> Source
* * *
# Letters of Recommendation



## dixie_flatline (Jul 1, 2011)

Tried doing a search and didn't see much.  Looking at starting my ALS program either this fall or winter, and I need letters of recommendation. Thankfully, I have more than enough colleagues/superiors/instructors willing to vouch for me - the problem is that 90% of them say "I'd love to - why don't you write something up and I'll look it over and sign it?".  (Incidentally, I got the same responses from a completely different set of colleagues when I was looking into grad school, too)

Anyone here involved in education have any pointers on what makes a solid Recommendation Letter?  I realize that there's no need for me to agonize over this - the paramedic program at this school is actually in danger of being canceled this term due to lack of interest - but I am incapable of just phoning it in.  Even if I don't need them to get admission, I need to have decent letters for my own vindication.

Thanks!


----------



## bigbaldguy (Jul 1, 2011)

dixie_flatline said:


> Tried doing a search and didn't see much.  Looking at starting my ALS program either this fall or winter, and I need letters of recommendation. Thankfully, I have more than enough colleagues/superiors/instructors willing to vouch for me - the problem is that 90% of them say "I'd love to - why don't you write something up and I'll look it over and sign it?".  (Incidentally, I got the same responses from a completely different set of colleagues when I was looking into grad school, too)
> 
> Anyone here involved in education have any pointers on what makes a solid Recommendation Letter?  I realize that there's no need for me to agonize over this - the paramedic program at this school is actually in danger of being canceled this term due to lack of interest - but I am incapable of just phoning it in.  Even if I don't need them to get admission, I need to have decent letters for my own vindication.
> 
> Thanks!



Wow that would be hard to do. Basically you have to brag about yourself then give it to someone else to sign off on. Check out google docs. There might some on there you can use as an example.


----------
* * *
> Collected data
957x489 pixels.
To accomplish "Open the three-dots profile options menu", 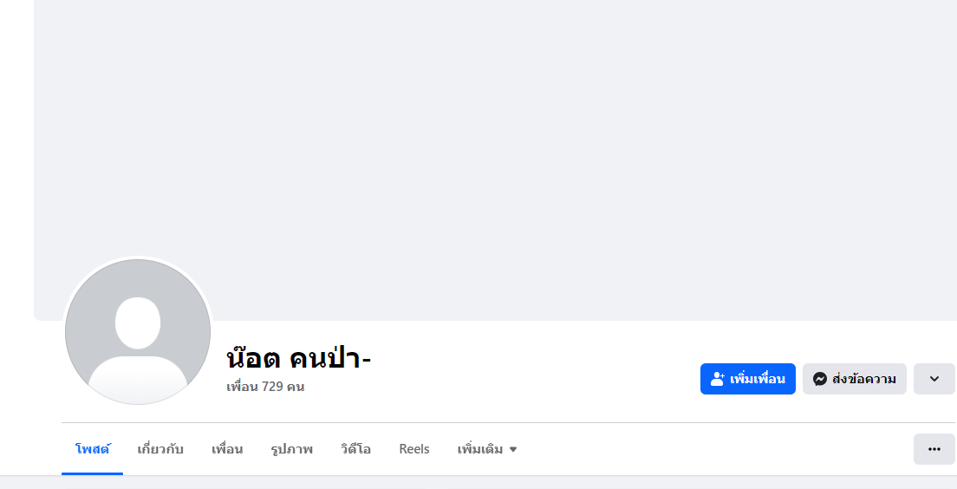I will [x=934, y=449].

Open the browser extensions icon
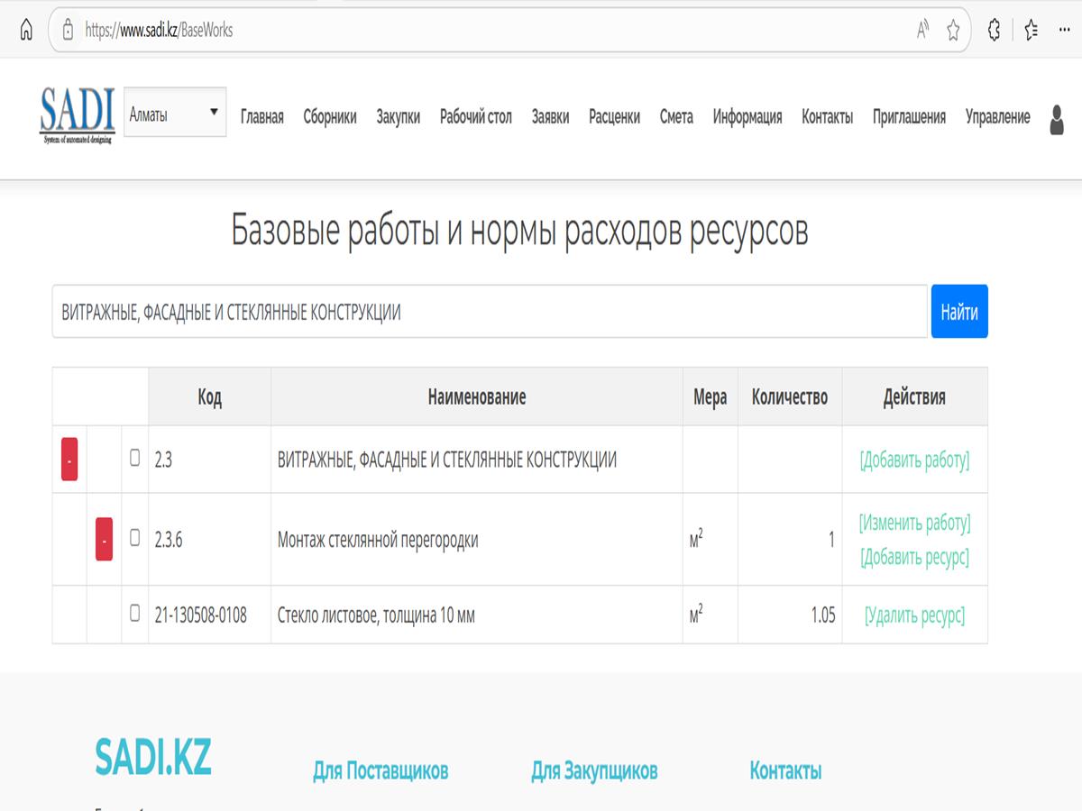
* * *
> The task
Update the passage of the letters-of-recommendation thread from "Wow that would" to "as an example." by replacing "brag about" with "write about".

> Exercise result
Wow that would be hard to do. Basically you have to write about yourself then give it to someone else to sign off on. Check out google docs. There might some on there you can use as an example.